Data records

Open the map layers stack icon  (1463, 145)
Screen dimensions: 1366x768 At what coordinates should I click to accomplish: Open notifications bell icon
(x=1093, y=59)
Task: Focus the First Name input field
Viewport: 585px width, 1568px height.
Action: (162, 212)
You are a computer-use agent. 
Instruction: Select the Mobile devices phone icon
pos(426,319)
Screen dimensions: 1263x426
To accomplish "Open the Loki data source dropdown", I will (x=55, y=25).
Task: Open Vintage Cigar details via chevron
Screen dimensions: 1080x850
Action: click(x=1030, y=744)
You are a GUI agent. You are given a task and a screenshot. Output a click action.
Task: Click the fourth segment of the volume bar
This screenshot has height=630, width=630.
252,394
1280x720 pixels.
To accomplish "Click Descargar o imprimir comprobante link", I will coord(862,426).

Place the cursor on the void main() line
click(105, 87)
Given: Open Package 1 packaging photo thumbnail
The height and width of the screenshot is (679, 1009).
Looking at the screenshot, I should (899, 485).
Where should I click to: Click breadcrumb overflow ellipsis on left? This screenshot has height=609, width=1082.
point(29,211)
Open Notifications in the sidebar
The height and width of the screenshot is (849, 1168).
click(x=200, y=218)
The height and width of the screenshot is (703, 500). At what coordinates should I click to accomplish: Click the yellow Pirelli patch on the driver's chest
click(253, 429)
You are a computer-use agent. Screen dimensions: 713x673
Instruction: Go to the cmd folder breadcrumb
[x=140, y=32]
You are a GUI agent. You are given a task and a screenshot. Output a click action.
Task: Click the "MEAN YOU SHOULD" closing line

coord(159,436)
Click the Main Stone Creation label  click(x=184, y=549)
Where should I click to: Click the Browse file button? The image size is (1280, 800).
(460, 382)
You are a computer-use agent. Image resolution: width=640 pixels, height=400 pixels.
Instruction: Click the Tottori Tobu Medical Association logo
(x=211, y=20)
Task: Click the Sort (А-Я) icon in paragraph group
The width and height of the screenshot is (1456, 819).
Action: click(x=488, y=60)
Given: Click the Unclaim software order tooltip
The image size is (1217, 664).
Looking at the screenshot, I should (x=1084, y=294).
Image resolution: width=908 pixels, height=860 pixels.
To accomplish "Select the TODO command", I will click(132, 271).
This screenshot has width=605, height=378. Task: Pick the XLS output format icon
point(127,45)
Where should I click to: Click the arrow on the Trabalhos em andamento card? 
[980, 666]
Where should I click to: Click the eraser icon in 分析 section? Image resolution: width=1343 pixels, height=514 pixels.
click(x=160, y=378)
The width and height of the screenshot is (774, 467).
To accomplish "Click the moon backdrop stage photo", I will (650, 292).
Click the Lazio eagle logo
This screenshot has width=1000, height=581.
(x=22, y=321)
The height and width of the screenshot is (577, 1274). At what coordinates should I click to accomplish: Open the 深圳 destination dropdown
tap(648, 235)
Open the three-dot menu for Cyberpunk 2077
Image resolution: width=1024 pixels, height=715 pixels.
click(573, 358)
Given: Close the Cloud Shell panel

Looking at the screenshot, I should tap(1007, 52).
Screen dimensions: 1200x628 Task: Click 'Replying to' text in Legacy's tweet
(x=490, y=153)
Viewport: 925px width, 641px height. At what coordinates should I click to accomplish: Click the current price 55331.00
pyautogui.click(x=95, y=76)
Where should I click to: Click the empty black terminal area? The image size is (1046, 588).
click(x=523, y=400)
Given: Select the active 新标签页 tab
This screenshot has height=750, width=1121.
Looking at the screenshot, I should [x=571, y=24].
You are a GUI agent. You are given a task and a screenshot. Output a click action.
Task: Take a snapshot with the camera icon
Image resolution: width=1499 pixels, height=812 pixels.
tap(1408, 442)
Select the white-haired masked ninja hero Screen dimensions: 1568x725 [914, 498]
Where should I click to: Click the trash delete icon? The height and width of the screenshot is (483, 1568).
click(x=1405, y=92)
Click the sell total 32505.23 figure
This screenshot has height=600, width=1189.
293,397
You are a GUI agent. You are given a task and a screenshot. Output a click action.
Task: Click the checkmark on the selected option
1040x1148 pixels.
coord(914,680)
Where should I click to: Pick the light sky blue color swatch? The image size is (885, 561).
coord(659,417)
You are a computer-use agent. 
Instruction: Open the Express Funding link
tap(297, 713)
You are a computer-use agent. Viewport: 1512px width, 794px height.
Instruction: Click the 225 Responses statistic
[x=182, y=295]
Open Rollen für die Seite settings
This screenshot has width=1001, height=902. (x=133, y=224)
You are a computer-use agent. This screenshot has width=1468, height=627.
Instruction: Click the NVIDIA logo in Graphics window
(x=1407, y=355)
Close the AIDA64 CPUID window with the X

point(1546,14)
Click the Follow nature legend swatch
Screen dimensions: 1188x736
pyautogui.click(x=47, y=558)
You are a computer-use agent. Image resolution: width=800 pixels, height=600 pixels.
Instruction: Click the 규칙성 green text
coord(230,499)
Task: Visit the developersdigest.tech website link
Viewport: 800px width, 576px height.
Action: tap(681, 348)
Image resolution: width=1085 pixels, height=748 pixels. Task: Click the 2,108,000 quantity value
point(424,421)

Prompt
All records are to be printed again, exactly and completely.

Response
Open the map layers stack icon  (1463, 145)
Screen dimensions: 1366x768 At what coordinates should I click to accomplish: Open notifications bell icon
(x=1093, y=59)
Task: Focus the First Name input field
Viewport: 585px width, 1568px height.
Action: (162, 212)
You are a computer-use agent. 
Instruction: Select the Mobile devices phone icon
pos(426,319)
Screen dimensions: 1263x426
To accomplish "Open the Loki data source dropdown", I will (x=55, y=25).
Task: Open Vintage Cigar details via chevron
Screen dimensions: 1080x850
Action: click(x=1030, y=744)
You are a GUI agent. You are given a task and a screenshot. Output a click action.
Task: Click the fourth segment of the volume bar
This screenshot has height=630, width=630.
252,394
1280x720 pixels.
To accomplish "Click Descargar o imprimir comprobante link", I will coord(862,426).

Place the cursor on the void main() line
click(105, 87)
Given: Open Package 1 packaging photo thumbnail
The height and width of the screenshot is (679, 1009).
Looking at the screenshot, I should (899, 485).
Where should I click to: Click breadcrumb overflow ellipsis on left? This screenshot has height=609, width=1082.
point(29,211)
Open Notifications in the sidebar
The height and width of the screenshot is (849, 1168).
click(x=200, y=218)
The height and width of the screenshot is (703, 500). At what coordinates should I click to accomplish: Click the yellow Pirelli patch on the driver's chest
click(253, 429)
You are a computer-use agent. Screen dimensions: 713x673
Instruction: Go to the cmd folder breadcrumb
[x=140, y=32]
You are a GUI agent. You are given a task and a screenshot. Output a click action.
Task: Click the "MEAN YOU SHOULD" closing line

coord(159,436)
Click the Main Stone Creation label  click(x=184, y=549)
Where should I click to: Click the Browse file button? The image size is (1280, 800).
(460, 382)
You are a computer-use agent. Image resolution: width=640 pixels, height=400 pixels.
Instruction: Click the Tottori Tobu Medical Association logo
(x=211, y=20)
Task: Click the Sort (А-Я) icon in paragraph group
The width and height of the screenshot is (1456, 819).
Action: click(x=488, y=60)
Given: Click the Unclaim software order tooltip
The image size is (1217, 664).
Looking at the screenshot, I should (x=1084, y=294).
Image resolution: width=908 pixels, height=860 pixels.
To accomplish "Select the TODO command", I will click(132, 271).
This screenshot has width=605, height=378. Task: Pick the XLS output format icon
point(127,45)
Where should I click to: Click the arrow on the Trabalhos em andamento card? 
[980, 666]
Where should I click to: Click the eraser icon in 分析 section? Image resolution: width=1343 pixels, height=514 pixels.
click(x=160, y=378)
The width and height of the screenshot is (774, 467).
To accomplish "Click the moon backdrop stage photo", I will (650, 292).
Click the Lazio eagle logo
This screenshot has width=1000, height=581.
(x=22, y=321)
The height and width of the screenshot is (577, 1274). At what coordinates should I click to accomplish: Open the 深圳 destination dropdown
tap(648, 235)
Open the three-dot menu for Cyberpunk 2077
Image resolution: width=1024 pixels, height=715 pixels.
click(573, 358)
Given: Close the Cloud Shell panel

Looking at the screenshot, I should tap(1007, 52).
Screen dimensions: 1200x628 Task: Click 'Replying to' text in Legacy's tweet
(x=490, y=153)
Viewport: 925px width, 641px height. At what coordinates should I click to accomplish: Click the current price 55331.00
pyautogui.click(x=95, y=76)
Where should I click to: Click the empty black terminal area? The image size is (1046, 588).
click(x=523, y=400)
Given: Select the active 新标签页 tab
This screenshot has height=750, width=1121.
Looking at the screenshot, I should [x=571, y=24].
You are a GUI agent. You are given a task and a screenshot. Output a click action.
Task: Take a snapshot with the camera icon
Image resolution: width=1499 pixels, height=812 pixels.
tap(1408, 442)
Select the white-haired masked ninja hero Screen dimensions: 1568x725 [914, 498]
Where should I click to: Click the trash delete icon? The height and width of the screenshot is (483, 1568).
click(x=1405, y=92)
Click the sell total 32505.23 figure
This screenshot has height=600, width=1189.
293,397
You are a GUI agent. You are given a task and a screenshot. Output a click action.
Task: Click the checkmark on the selected option
1040x1148 pixels.
coord(914,680)
Where should I click to: Pick the light sky blue color swatch? The image size is (885, 561).
coord(659,417)
You are a computer-use agent. 
Instruction: Open the Express Funding link
tap(297, 713)
You are a computer-use agent. Viewport: 1512px width, 794px height.
Instruction: Click the 225 Responses statistic
[x=182, y=295]
Open Rollen für die Seite settings
This screenshot has width=1001, height=902. (x=133, y=224)
You are a computer-use agent. This screenshot has width=1468, height=627.
Instruction: Click the NVIDIA logo in Graphics window
(x=1407, y=355)
Close the AIDA64 CPUID window with the X

point(1546,14)
Click the Follow nature legend swatch
Screen dimensions: 1188x736
pyautogui.click(x=47, y=558)
You are a computer-use agent. Image resolution: width=800 pixels, height=600 pixels.
Instruction: Click the 규칙성 green text
coord(230,499)
Task: Visit the developersdigest.tech website link
Viewport: 800px width, 576px height.
Action: tap(681, 348)
Image resolution: width=1085 pixels, height=748 pixels. Task: Click the 2,108,000 quantity value
point(424,421)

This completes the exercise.